> **DATA PROVIDED**:

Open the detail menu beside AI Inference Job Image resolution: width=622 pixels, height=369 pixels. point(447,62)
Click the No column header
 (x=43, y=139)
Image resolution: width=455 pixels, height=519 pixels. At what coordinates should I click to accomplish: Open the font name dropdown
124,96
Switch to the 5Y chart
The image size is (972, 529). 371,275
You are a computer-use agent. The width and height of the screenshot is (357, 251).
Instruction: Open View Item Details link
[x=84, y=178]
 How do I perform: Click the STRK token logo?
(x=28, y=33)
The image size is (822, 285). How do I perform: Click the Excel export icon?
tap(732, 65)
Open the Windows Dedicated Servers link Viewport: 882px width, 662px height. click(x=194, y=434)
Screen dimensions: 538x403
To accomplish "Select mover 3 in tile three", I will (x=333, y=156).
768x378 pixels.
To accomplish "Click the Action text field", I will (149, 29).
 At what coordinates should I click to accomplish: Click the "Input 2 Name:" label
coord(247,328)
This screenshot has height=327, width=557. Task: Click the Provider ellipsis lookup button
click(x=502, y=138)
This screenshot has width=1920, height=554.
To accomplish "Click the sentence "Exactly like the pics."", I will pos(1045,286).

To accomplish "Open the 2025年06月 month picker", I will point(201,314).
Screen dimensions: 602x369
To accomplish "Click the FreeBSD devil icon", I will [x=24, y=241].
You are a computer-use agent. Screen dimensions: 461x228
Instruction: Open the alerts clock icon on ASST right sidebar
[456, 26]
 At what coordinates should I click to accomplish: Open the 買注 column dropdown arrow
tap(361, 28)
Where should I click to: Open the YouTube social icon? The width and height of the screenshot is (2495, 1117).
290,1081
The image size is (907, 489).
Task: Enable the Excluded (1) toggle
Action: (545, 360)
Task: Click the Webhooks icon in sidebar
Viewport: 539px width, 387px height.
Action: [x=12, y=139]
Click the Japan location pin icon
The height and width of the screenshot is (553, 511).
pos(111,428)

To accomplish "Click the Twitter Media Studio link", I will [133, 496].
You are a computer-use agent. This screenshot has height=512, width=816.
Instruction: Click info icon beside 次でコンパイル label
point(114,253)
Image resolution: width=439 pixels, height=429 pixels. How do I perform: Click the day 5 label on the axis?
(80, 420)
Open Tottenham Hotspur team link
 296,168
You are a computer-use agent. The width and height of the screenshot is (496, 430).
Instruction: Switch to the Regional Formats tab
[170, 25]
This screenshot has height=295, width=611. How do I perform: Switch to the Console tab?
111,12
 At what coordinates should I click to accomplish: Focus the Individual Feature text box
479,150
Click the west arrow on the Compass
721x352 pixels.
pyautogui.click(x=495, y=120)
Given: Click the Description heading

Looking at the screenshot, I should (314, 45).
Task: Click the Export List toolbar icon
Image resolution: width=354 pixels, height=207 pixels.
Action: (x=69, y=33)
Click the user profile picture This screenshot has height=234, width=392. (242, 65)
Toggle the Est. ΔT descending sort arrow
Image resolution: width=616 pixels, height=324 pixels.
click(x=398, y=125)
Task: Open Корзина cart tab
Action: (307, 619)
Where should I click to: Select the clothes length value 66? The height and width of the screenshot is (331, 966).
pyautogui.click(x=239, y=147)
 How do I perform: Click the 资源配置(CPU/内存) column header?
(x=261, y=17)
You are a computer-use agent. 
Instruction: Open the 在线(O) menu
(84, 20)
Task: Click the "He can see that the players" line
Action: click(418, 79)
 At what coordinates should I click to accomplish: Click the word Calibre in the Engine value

> **TASK DIRECTIONS**: Copy out each line of the material above that holds the word "dimensions".

> **COMPLETED EXERCISE**:
Screen dimensions: 538x403
Screen dimensions: 602x369
You are a computer-use agent. Screen dimensions: 461x228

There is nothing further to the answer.